> **Given instruction**:
Can you rewrite the passage on Maitland starting with "Maitland next turned" and going on through "Selden Society (viii.).", with "mediæval" changed to "medieval"?

> **Page**:
^^^^^^^^

Soon after settling at Cambridge, Maitland perceived that his vast design of interpreting English law stood in need of cooperative effort. He consequently succeeded in 1887 in founding the Selden Society, 'to encourage the study and advance the knowledge of the history of English law' by publishing needful material, with headquarters in the Inns of Court in London, and under the direction of the legal authorities. In the twenty years intervening between its foundation and Maitland's death the society issued twenty-one volumes on the history of different branches of the law, edited either by himself or by editors selected and supervised by himself. In 1887, too, the year of the Society's formation, he published his first important work, 'Bracton's Note-book' (3 vols.). It was an edition of a British Museum MS. which he put forward as the actual materials collected by Bracton [q. v.] for his great treatise 'De Legibus et consuetudinibus Angliaj,' temp. Henry III, one of the best sources of English history and law in the period immediately preceding Edward I. In 1887-8 he delivered a course of lectures at Cambridge on 'The constitutional history of England' from the death of Edward I to his own. time (published after his death). In 1889 he published two moat important contributions to periodicals: 'The Materials for English Legal History' in the 'Political Science Quarterly,' being a thorough analysis and classification of all known available materials for each period from Ethelbert to Henry VIII, and 'The History of the Register of Original Writs' in the 'Harvard Law Review,' an admirable illustration of the proper method of dealing with one of the most abstruse branches of his materials—the development of the forms of action at common law. Meanwhile Maitland was actively engaged on his 'History of English Law before the Time of Edward I,' a magnum opus which he planned in consultation and co-operation with Sir Frederick Pollock. The work, published in 1895 (2 vols.), bears the names both of Sir Frederick Pollock and Maitland on the title-page, but it was substantially carried out by Maitland. It was at once universally adopted as an authoritative textbook on this period and a model for other periods. In the same year (1895) he was made literary director of the Selden Society.
Maitland next turned his attention to a different theme, the action and reaction of Roman civil law, whether ancient or mediæval, upon English law. 'In 1895 he traced the sources of the influences of Roman law upon English law in the thirteenth century, in a volume, 'Bracton and Azo,' issued by the Selden Society (viii.).

^^^^^^^^

> **Supplied material**:
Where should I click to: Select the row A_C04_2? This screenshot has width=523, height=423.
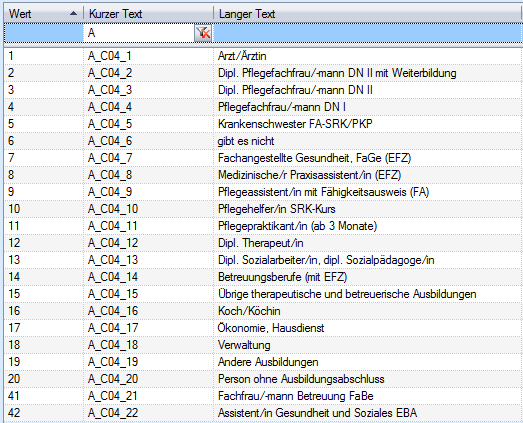(x=264, y=73)
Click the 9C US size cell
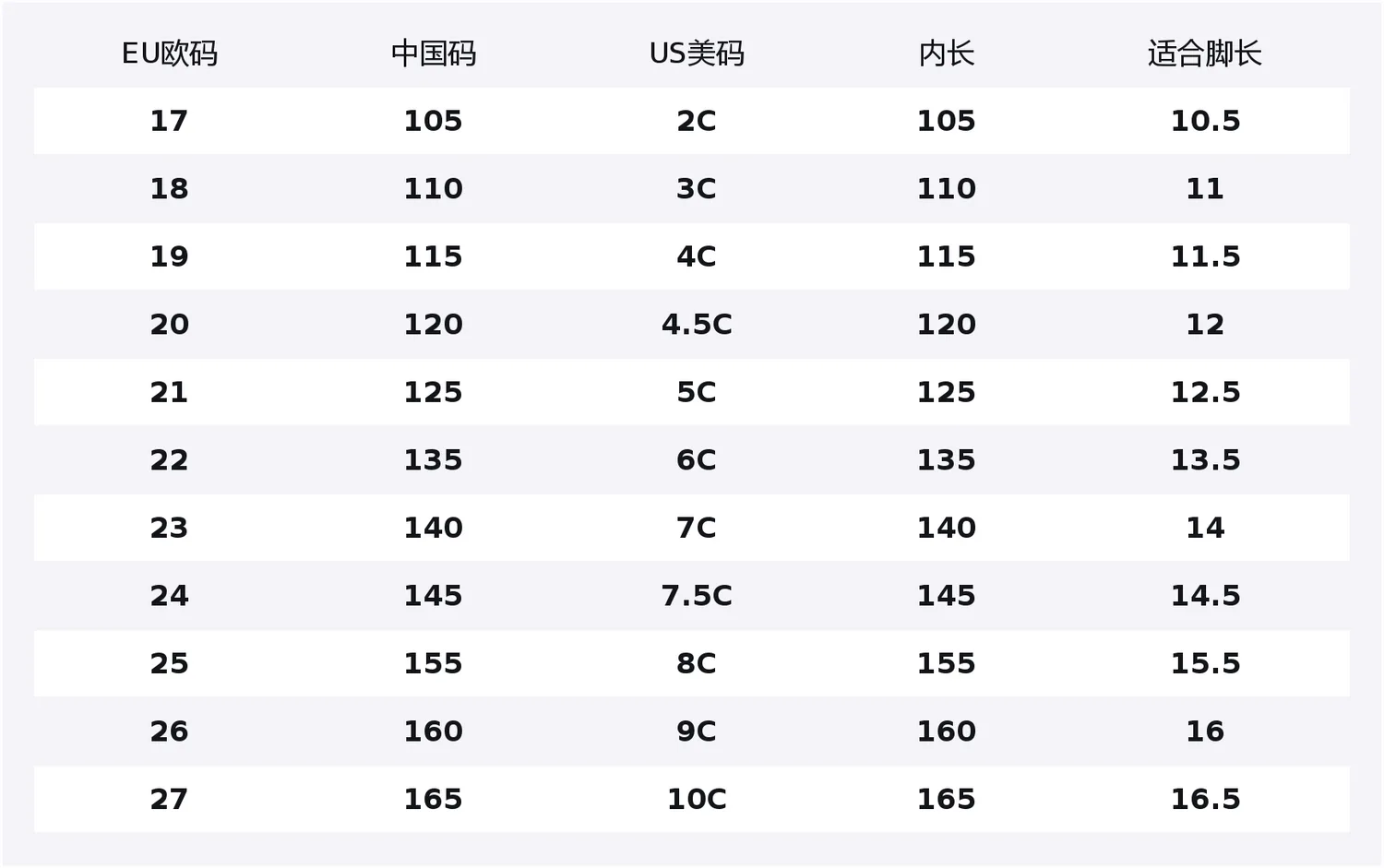The width and height of the screenshot is (1384, 868). click(x=697, y=731)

^^^^^^^^

> **Answer to the task**:
Maitland next turned his attention to a different theme, the action and reaction of Roman civil law, whether ancient or medieval, upon English law. 'In 1895 he traced the sources of the influences of Roman law upon English law in the thirteenth century, in a volume, 'Bracton and Azo,' issued by the Selden Society (viii.).